> _What you have to do_: Copy the V-NAND passage from the words containing "There is one" through "in this case.", and replace "Charge Trap Flash" with "CTF".

> _Passage shown_:
>>>
There is one fundamental difference between Samsung's V-NAND. With 2D NAND, the charge was stored in a conductive floating gate but as you can see in the graph above, there is not one in Samsung's V-NAND. Instead Samsung uses a design called Charge Trap Flash (CTF), which means that the charge is stored in an insulator, which is silicon nitride in this case.
Some of you might remember this rather hilarious slide we used in our V-NAND announcement article and I now have an explanation as to why Samsung used cheese in in (yes, it indeed is cheese). A traditional floating gate works pretty much like a bucket of water. As long as there is not a hole in the bucket, the water stays there without an issue. However, if you get even a tiny hole in the bucket, all the water will sooner than later escape through that hole. It is the same with a floating gate because if there is a hole in the insulating material around it (Inter Poly Dielectric and tunnel oxide), all the electrons in the floating gate will escape through that as the floating gate is conductive and the electrons can move freely. As I mentioned on the previous page, this is exactly what happens when NAND is cycled and wears out because the stress caused by the programming operation causes the insulators to lose their insulating characteristics.
With Charge Trap Flash that does not happen because the electrons reside in an insulator. Samsung compared the bucket of water idea to cheese, meaning that if there is a hole the cheese will not just pour out from it like water would.
As a result, Charge Trap Flash increases endurance as it is not as vulnerable to wear out. I am also told that CTF does not require as high programming voltages as floating gates do (up to 20V), which reduces the stess on the insulators. I wonder if this is simply because the insulators do not have to be that thick anymore (a miminum of 7nm for tunnel oxide and 12nm for ONO) because the charge trap is not as dependent on the surrounding insulators as floating gate is. The reason why such a high voltage is needed for 2D NAND programming is the thickness of the tunnel oxide because otherwise the electrons cannot tunnel through (remember, the electrons are shot through an insulator). On the other hand, the tunnel oxide cannot be made any thinner than 7nm or otherwise data retention takes a massive hit (NAND is really an engineers dream, isn't it? Touch one thing and you break another).
<<<
> _Information shown_:
>>>
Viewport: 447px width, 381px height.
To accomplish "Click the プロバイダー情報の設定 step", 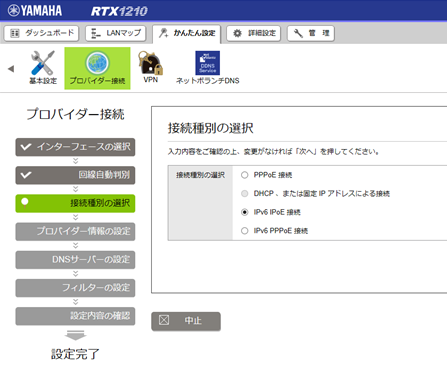I will 75,231.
<<<
> _Solution to this task_:
There is one fundamental difference between Samsung's V-NAND. With 2D NAND, the charge was stored in a conductive floating gate but as you can see in the graph above, there is not one in Samsung's V-NAND. Instead Samsung uses a design called CTF (CTF), which means that the charge is stored in an insulator, which is silicon nitride in this case.